#### PROMPT:
Would you please return the lines of the material that contain the word "Your"?

#### ENTRIES SUPPLIED:
== Segment start ==

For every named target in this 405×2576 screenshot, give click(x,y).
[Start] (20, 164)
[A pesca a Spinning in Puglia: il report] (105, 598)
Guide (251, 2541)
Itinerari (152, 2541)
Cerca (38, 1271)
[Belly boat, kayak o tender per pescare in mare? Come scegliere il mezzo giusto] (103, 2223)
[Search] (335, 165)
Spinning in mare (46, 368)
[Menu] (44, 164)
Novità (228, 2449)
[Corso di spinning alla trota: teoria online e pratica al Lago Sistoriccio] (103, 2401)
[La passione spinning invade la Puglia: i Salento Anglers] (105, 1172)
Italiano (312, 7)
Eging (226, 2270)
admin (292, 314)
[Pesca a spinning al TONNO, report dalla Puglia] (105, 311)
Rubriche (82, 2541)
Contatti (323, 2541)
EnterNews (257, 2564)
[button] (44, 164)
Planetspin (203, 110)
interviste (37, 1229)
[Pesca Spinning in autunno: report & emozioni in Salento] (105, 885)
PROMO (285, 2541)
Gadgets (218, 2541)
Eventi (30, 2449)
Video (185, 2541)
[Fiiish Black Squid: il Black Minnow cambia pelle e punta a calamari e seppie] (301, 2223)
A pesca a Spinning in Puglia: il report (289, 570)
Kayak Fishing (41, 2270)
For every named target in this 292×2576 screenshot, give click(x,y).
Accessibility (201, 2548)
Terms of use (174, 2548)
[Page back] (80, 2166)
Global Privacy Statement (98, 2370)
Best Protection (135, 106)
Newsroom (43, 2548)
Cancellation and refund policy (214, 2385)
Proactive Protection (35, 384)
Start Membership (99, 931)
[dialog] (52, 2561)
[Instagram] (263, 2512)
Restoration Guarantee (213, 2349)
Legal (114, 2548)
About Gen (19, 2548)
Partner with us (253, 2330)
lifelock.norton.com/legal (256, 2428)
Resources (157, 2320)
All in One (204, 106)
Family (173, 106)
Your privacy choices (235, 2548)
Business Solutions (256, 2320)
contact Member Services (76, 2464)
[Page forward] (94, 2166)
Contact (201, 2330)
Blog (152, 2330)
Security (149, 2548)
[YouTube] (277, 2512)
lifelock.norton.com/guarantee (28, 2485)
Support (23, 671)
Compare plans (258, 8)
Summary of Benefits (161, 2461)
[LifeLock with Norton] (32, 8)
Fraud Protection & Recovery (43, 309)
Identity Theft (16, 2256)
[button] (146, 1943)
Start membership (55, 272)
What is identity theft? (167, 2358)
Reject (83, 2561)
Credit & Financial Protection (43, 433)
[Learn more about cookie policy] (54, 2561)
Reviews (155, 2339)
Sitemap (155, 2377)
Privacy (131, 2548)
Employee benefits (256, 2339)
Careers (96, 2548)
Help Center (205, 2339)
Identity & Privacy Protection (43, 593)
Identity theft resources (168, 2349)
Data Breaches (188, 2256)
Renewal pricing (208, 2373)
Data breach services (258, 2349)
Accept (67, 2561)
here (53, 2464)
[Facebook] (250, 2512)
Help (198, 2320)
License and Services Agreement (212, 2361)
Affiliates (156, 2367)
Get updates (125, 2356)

== Segment end ==
== Segment start ==

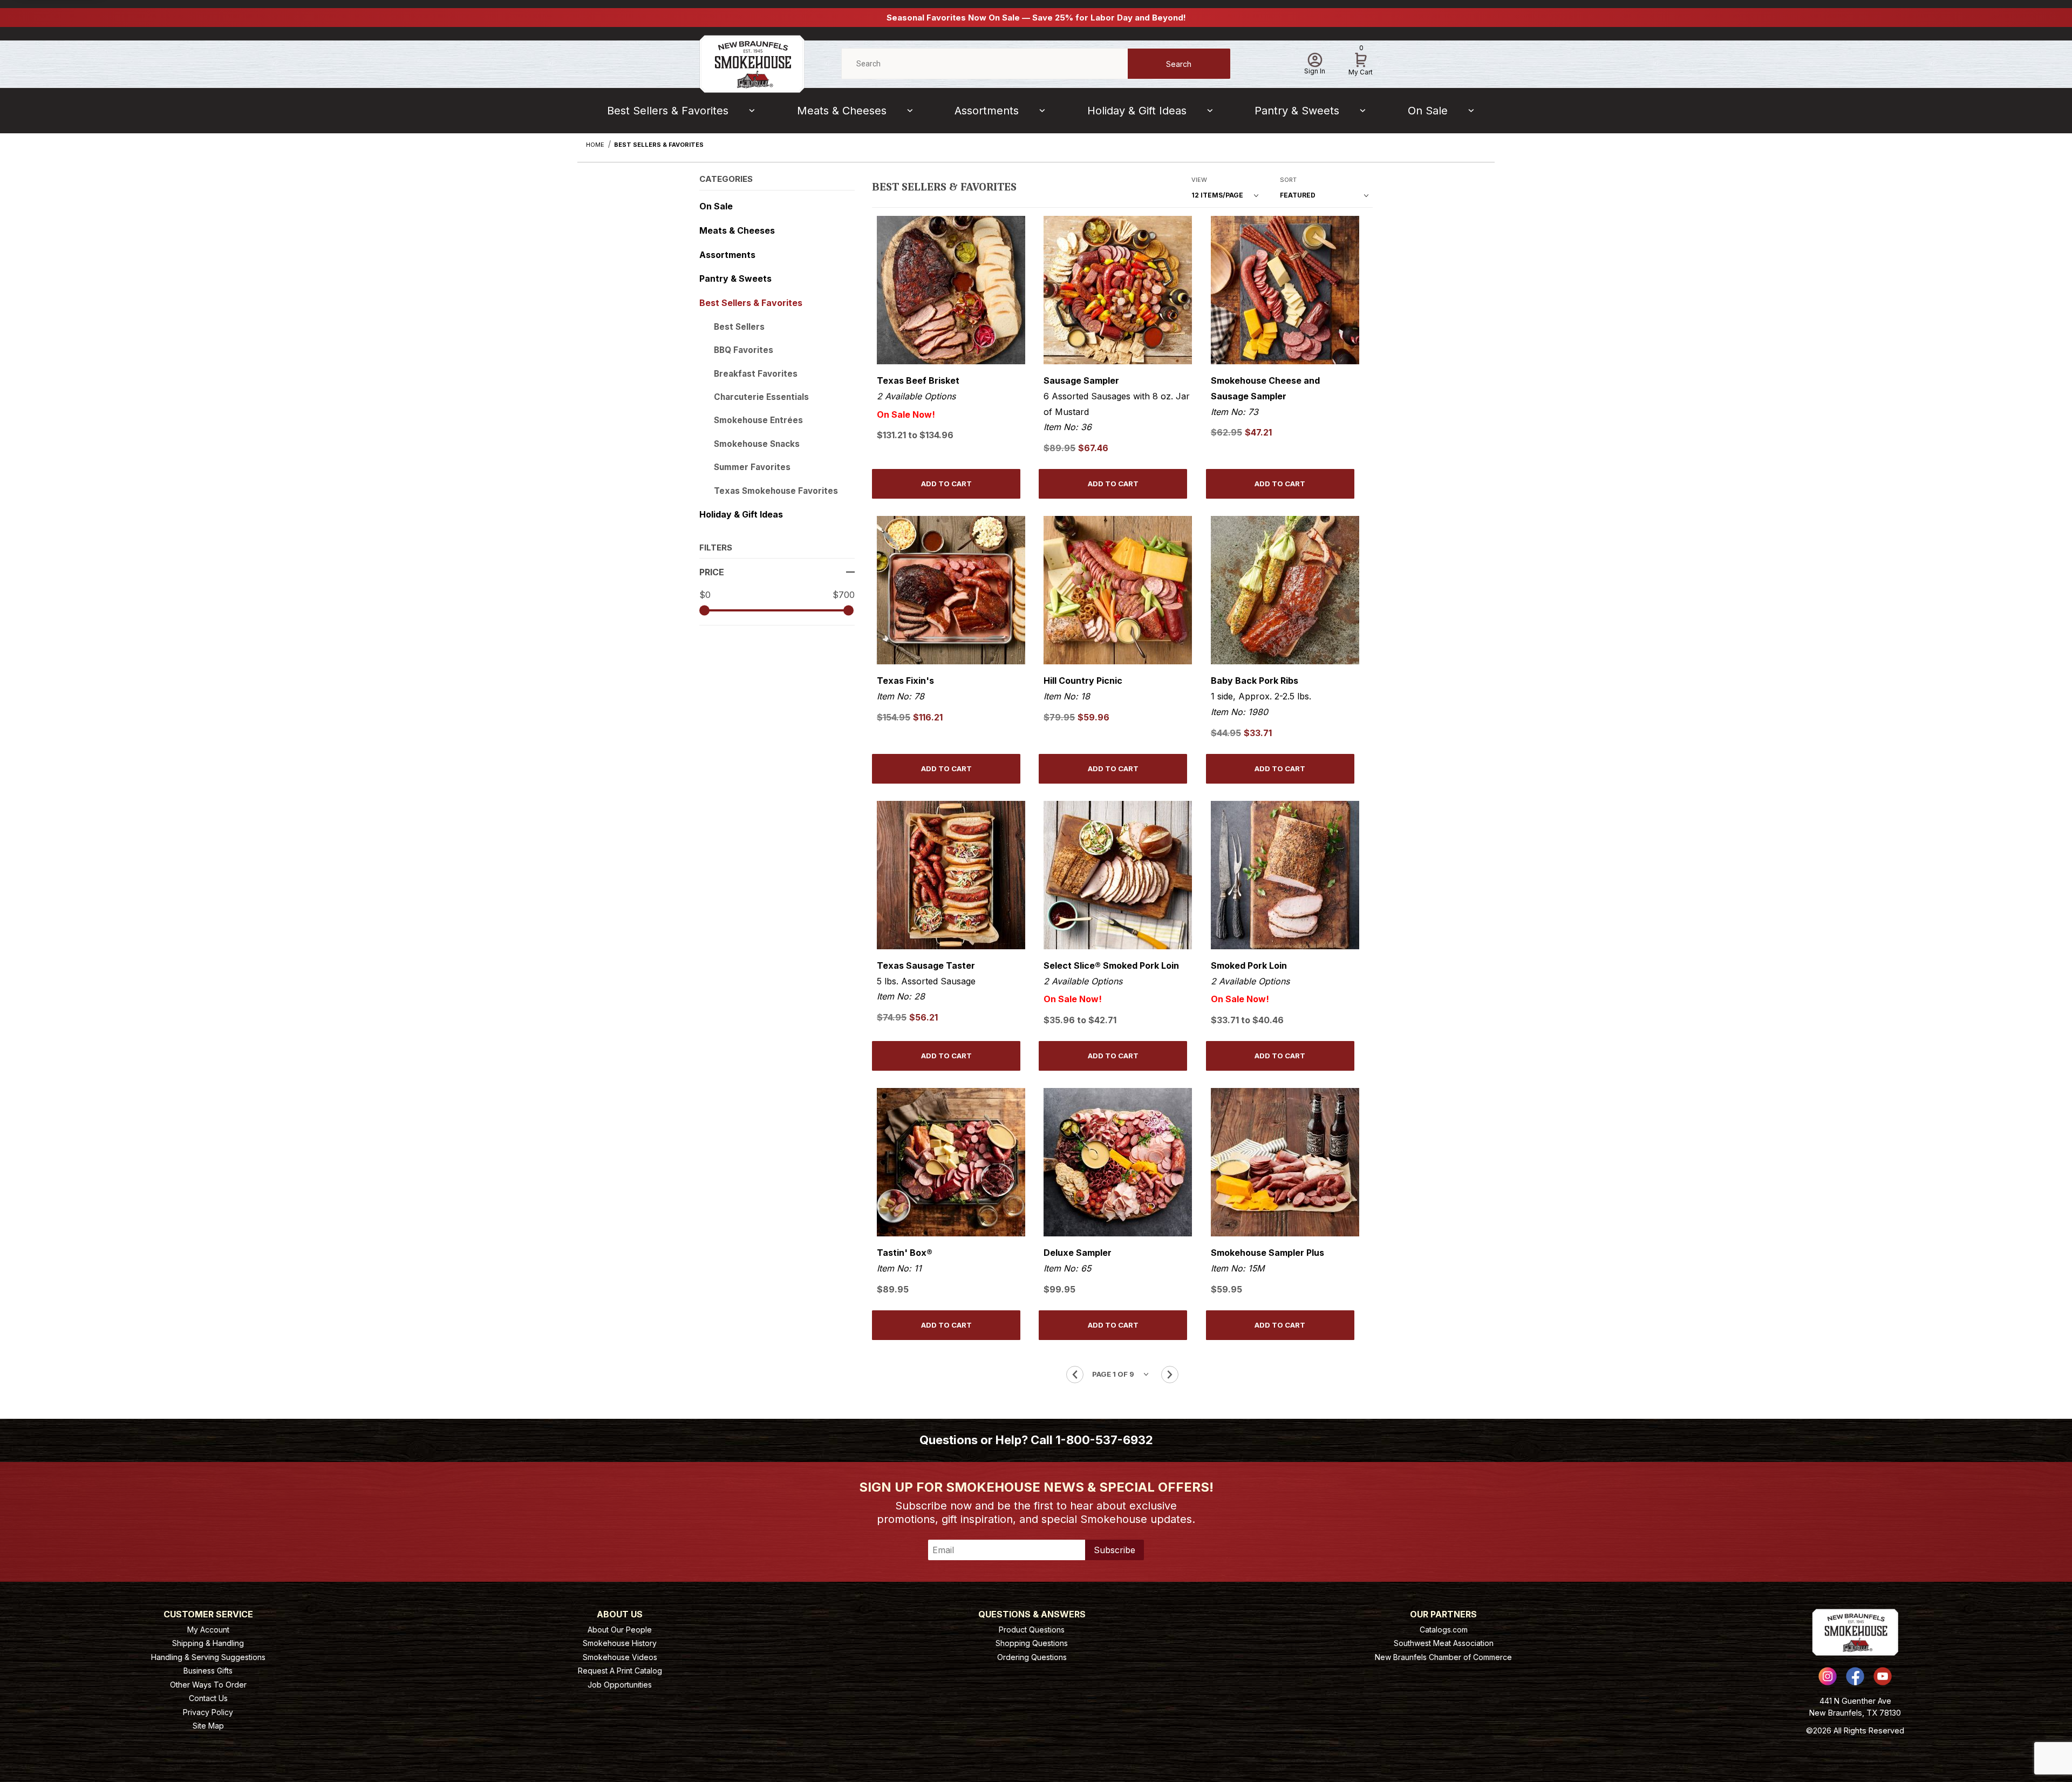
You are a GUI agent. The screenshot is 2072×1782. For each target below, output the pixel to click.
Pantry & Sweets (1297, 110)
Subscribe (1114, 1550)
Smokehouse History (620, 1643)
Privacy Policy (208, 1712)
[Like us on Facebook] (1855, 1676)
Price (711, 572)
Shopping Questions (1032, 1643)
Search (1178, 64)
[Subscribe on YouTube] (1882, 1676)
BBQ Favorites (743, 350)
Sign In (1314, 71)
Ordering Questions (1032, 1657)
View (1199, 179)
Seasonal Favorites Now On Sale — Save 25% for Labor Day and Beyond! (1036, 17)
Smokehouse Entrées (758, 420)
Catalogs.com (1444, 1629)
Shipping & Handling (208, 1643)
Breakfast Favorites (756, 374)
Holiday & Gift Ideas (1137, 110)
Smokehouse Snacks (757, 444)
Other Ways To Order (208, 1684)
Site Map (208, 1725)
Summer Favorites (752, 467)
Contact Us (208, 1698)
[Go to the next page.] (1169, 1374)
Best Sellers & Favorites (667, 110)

== Segment end ==
== Segment start ==

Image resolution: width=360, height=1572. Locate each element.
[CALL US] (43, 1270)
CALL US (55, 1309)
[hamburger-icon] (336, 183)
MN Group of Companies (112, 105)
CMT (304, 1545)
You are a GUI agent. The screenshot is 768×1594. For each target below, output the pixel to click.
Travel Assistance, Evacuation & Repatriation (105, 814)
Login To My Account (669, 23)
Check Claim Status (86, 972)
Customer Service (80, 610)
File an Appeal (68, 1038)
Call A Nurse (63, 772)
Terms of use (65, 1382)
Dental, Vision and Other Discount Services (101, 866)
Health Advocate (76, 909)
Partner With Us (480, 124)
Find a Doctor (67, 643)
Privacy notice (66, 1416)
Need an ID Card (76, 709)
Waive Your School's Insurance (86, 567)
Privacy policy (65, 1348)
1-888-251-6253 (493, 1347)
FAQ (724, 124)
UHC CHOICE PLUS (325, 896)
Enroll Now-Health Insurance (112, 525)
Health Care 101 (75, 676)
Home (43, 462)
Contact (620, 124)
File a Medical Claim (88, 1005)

== Segment end ==

#### RESPONSE BOX:
Your privacy choices (235, 2548)
Waive Your School's Insurance (86, 567)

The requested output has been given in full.